Lately I’ve had several clients come to me with the same problem—they want to make a point more than they want to tell a story. That’s fine for essays, blogs, even non-fiction books, but fiction is not the best place to make an argument, not unless you want to join the ranks of propagandists.
Of course, propaganda can sometimes change the world. Uncle Tom’s Cabin brought the brutality of slavery to life in 1852 and inspired many to join the abolitionists and, later, the Union army. People fought and died because of that book. But today, kids are only likely to encounter it in history classes. No one’s reading it for fun anymore.
On the other hand, Huck Finn also changed the world, undermining prejudice by introducing readers to Jim. Yet Twain’s book is still read in literature classes. And for fun.
So what’s the difference between propaganda and a novel that broadens your readers’ minds?
Respect for your characters, for starters. The most effective way to open your readers to a new worldview is to immerse them in the lives of sympathetic people who live in that larger world. Dickens’ readers came to care about the plight of poor children because they cared about Oliver Twist. Stephen Crane’s readers turned against the horrors of war because they experienced them in The Red Badge of Courage.

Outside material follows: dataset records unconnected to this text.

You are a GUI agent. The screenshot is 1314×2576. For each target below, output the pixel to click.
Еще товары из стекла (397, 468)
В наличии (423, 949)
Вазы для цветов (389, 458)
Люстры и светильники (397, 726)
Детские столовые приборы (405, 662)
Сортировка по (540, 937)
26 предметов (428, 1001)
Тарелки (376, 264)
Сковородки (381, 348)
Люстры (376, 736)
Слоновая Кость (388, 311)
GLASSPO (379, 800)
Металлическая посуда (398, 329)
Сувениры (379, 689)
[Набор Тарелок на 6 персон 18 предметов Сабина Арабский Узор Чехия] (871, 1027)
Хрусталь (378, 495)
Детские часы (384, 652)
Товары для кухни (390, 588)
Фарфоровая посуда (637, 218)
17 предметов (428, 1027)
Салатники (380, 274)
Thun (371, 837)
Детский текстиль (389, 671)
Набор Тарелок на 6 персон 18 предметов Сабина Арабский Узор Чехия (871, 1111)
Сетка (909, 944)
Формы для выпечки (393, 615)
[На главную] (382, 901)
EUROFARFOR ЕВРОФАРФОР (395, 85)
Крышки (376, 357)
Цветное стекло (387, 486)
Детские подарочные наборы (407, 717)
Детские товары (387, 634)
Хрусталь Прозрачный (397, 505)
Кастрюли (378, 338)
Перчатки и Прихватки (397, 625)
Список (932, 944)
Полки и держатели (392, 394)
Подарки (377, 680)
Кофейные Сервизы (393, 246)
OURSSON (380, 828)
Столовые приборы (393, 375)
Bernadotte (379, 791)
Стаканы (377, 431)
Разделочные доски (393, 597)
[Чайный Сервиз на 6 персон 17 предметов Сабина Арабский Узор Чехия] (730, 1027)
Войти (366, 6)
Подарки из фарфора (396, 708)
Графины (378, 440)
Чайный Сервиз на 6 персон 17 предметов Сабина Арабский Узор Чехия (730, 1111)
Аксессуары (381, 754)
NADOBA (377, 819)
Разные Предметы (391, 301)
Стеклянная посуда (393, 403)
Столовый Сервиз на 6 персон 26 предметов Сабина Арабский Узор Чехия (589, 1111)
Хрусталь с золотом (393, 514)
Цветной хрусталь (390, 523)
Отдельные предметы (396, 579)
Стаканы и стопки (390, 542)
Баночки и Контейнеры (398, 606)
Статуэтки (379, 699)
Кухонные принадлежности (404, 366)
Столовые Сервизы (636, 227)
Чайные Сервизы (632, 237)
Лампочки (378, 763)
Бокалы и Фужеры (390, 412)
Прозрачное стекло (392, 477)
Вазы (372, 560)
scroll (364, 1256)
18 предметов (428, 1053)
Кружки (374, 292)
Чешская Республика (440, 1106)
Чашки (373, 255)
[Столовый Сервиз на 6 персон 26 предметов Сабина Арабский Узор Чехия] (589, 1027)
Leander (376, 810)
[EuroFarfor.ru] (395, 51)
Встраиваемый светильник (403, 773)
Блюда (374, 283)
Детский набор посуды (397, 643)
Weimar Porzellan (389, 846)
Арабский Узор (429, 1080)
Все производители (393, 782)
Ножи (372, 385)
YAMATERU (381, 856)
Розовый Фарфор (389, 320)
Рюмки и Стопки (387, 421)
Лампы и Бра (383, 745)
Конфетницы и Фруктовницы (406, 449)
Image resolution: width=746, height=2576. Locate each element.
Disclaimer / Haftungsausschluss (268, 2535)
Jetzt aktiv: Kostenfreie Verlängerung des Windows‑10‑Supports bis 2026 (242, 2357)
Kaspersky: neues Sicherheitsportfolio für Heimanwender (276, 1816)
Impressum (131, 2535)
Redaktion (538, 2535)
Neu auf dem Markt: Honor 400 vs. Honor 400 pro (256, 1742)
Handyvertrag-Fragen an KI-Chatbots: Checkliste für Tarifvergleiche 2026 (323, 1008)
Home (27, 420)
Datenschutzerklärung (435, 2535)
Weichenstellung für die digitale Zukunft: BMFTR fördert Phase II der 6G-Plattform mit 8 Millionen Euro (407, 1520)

Emotional connections are a lot more likely to change minds than reasoned argument.
As soon as your characters start acting out of character to put your argument across – the moment they stop living and start preaching – you can kiss that emotional connection good-bye. After that, your readers may inadvertently be exposed to information – some people do read Francisco d’Anconia’s pages-long lecture on the gold standard in Atlas Shrugged— but they’ll stop caring.
And respect your readers, especially the ones who disagree with you. They’re who you’re trying to win over. One reason Galileo faced the Inquisition was that, when he wrote his dialogue defending the heliocentric theory, he put the Pope’s arguments in the mouth of a duffer named Simplicio. If you approach your story assuming that the people who don’t agree with you must be ignorant, venal, or stupid, you’re not going to portray them in a good light. Readers won’t hang around to be insulted, so you wind up driving off everyone who disagrees with you and preaching to the choir.
You can avoid this trap by a simple act of imagination — put yourself in the minds of people who think differently from you. Read what they’ve written, make their arguments for them, see the world from their point of view. Give their side a fair shake, and you’ll be much more likely to win them over to your own, even if they really are ignorant, venal, or stupid. Galileo was right, after all.
One recent client had a main character who changed his political views mid-book to something closer to the client’s views. The problem was that, before his conversion, the views that character held were self-evidently ridiculous. I’m sure my client didn’t intend to set up a straw man – he was just misled by his passion for what he believed in. But after we worked to make the character’s pre-conversion position more plausible, his conversion was a lot more convincing. And readers were more likely to change their minds with him.
Finally, remember that opening minds is often as valuable as changing them. Some years ago, a workshop participant was worried that her prologue, written from the point of view of an environmental activist, might alienate readers who disagreed with the character. I pointed out that, if she made her activist authentic and sympathetic, readers would understand her, even if they didn’t agree with her.
It can be a lot of fun to get behind a literary pulpit and shred your opponents. But as any preacher can tell you, sermons rarely change people’s minds. The best way to reach people with what you’re trying to say is to forget the message. Just tell them a good story.